Heynen will vor allem gute Leistungen sehen
Die Umstellung für Heynen, der nach langen und erfolgreichen Jahren als Männer-Trainer, Anfang des Jahres den Sprung zu den Frauen wagte, geht weiter. „Natürlich habe ich viel gelernt, aber noch fast jeden Tag denke ich: Wow, da habe ich nicht drüber nachgedacht“, sagt der Belgier. Es sei ein Perspektivwechsel, der jedem Mann gut tun könne. Die Anpassung sei Herausforderung und Bereicherung zugleich. „Wir sind wie Schwämme, die seine Erfahrung aufsaugen und das Vertrauen, das er in seine Teams hat“, sagt Stigrot.

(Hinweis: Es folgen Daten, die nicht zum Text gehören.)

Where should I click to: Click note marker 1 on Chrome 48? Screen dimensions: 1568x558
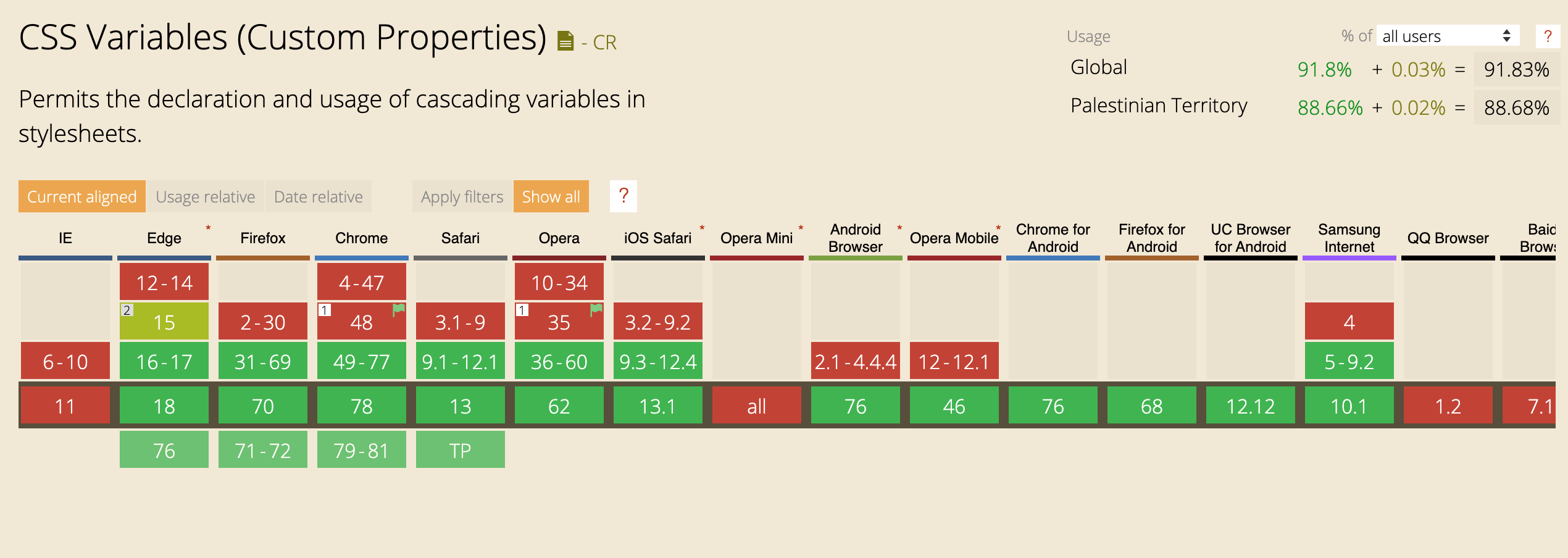point(324,310)
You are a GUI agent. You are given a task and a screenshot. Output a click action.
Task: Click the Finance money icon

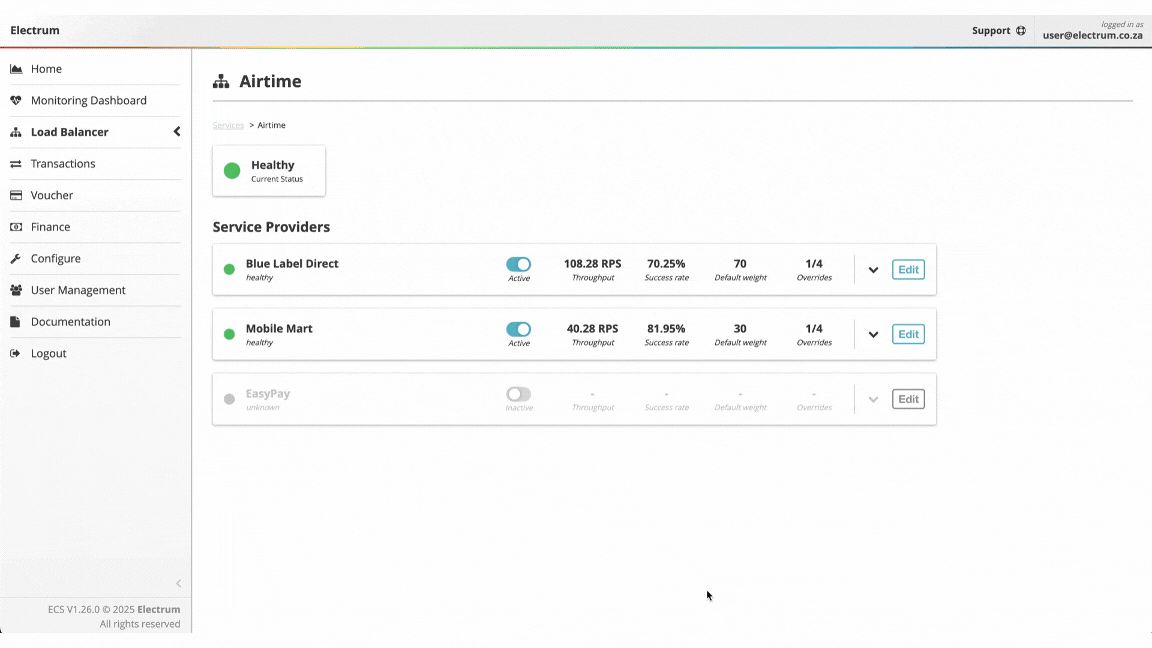(x=16, y=227)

Die Mannschaft steckt nach dem Wechsel von Ausnahmespielerin Louisa Lippmann zum Beach-Volleyball in einer Zwischenphase. In der Nationenliga im Sommer scheiterte das Team knapp an der Finalrunde. „Wir wollen die Vorrunde ganz klar überstehen“, sagt Janiska über das Ziel für die WM. Heynen will vor allem gute Leistungen sehen. Er hat einen längerfristigen Plan. „Das Ziel der Mannschaft ist, in drei Jahren wieder bei Olympia zu sein“, sagt der Belgier mit Blick auf die Spiele in Paris. Das gelang seit 2004 nicht mehr.
Für das Auftreten seines Teams bei der WM hat Heynen genaue Vorstellungen. „Dreckigen Volleyball will ich sehen“, sagt er. „Dreckig, aber ohne Fehler“, präzisiert Stigrot lachend.